▶ [LIST OF TASKS]:
**A.** From the article about Duke's breast cancer vaccine, list every organization the article names as giving funding support to the study.
**B.** Reproduce the part of the article about Duke's breast cancer vaccine starting with "New research out" and going on through "for Cancer Research.", without changing anything.

▶ [TEXT FOR ANALYSIS]:
New research out of Duke University could help the thousands of Americans stricken with breast cancer. According to new research conducted at the Duke Cancer Institute, a vaccine developed at the university for breast cancer is part of an “effective” two-drug strategy for fighting against the disease.

This week, research conducted through a clinical trial at Duke was published in Clinical Cancer Research – a journal of the American Association for Cancer Research.

According to that research, a vaccine for HER2-positive breast cancer that was developed at Duke can be combined with an existing therapeutic to create a “highly effective” option.

“This study supports the development of vaccines targeting tumor driver and resistance genes, which we think is critical in establishing effective anti-tumor immune responses,” Dr. Zachary Hartman, an assistant professor at Duke University School of Medicine and study leader, said in a statement.

According to the Centers for Disease Control and Prevention, 42,000 American women died of breast cancer in 2017, the most recent data available.

The new vaccine targets the HER2 protein, which is the cause of about 20 percent of all breast cancer cases. The study notes that the vaccine can work on its own, though tumors can still be resistant and is better employed as part of the two-drug combination, a kind “one-two-punch” according to the university.

The second drug in question is pembrolizumab, which when used alone has showed “limited benefit for HER2-positive breast cancers.”

The study finds the vaccine primes the immune system and pembrolizumab brings the body’s T-cells in reaction, resulting in both tumor reduction and “long-term tumor-free survival.”

“The basic premise is that the immune checkpoint inhibitors work fantastic if the body has already triggered an immune response, but they don’t work well in the absence of that,” said Dr. H. Kim Lyerly, another Duke professor and author of the study. “Our vaccine initiates the anti-tumor response, and in combination with the checkpoint inhibitors, works beautifully,” Lyerly said.

Moving forward the vaccine combination is currently being tested in a Phase 2 study led by Lyerly and other researchers. The study has received funding support from the Department of Defense, National Cancer Institute, and the Susan G. Komen Foundation, as well as other organizations including Merck Sharp-Dohme, the Cancer Research Society and the Canadian Institutes of Health Research.

▶ [COLLECTED MATERIAL]:
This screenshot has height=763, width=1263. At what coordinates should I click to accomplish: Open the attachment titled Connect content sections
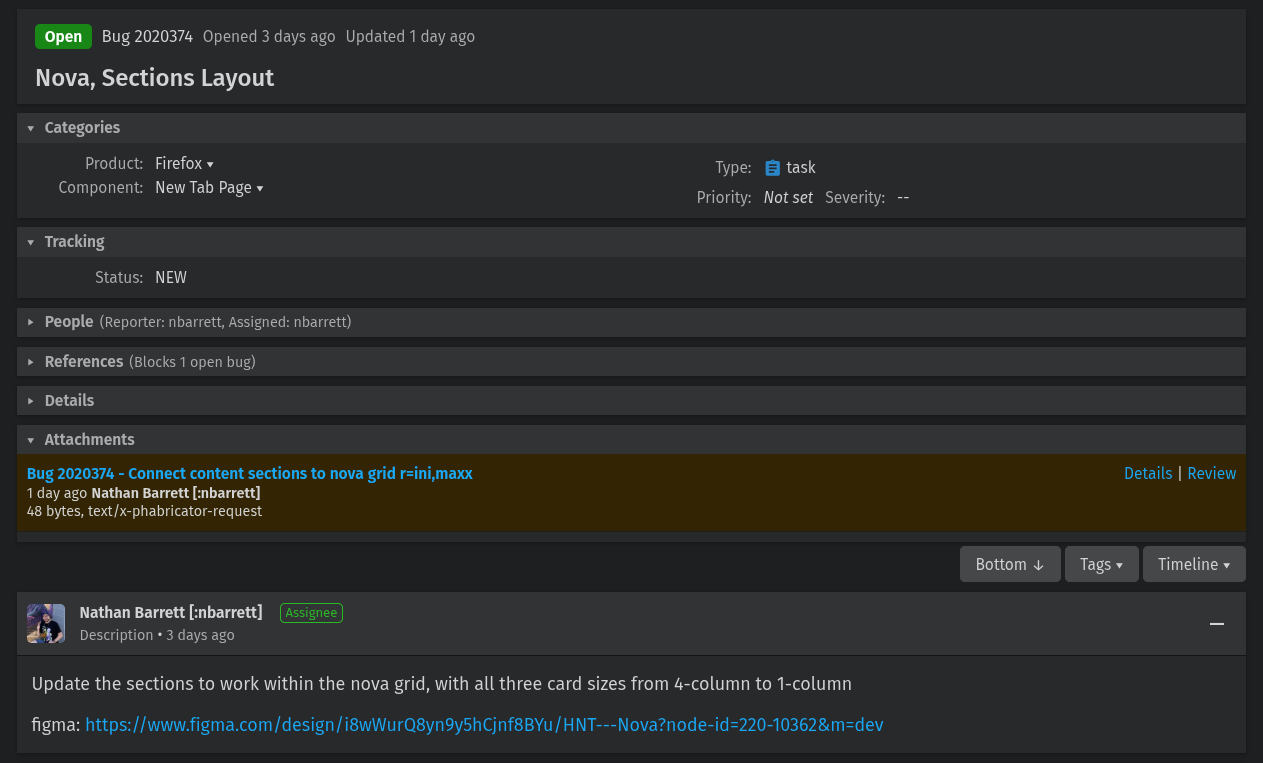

▶ [ACTIVITY ANSWERS]:
**A.**
- Department of Defense
- National Cancer Institute
- Susan G. Komen Foundation
- Merck Sharp-Dohme
- Cancer Research Society
- Canadian Institutes of Health Research

**B.**
New research out of Duke University could help the thousands of Americans stricken with breast cancer. According to new research conducted at the Duke Cancer Institute, a vaccine developed at the university for breast cancer is part of an “effective” two-drug strategy for fighting against the disease.

This week, research conducted through a clinical trial at Duke was published in Clinical Cancer Research – a journal of the American Association for Cancer Research.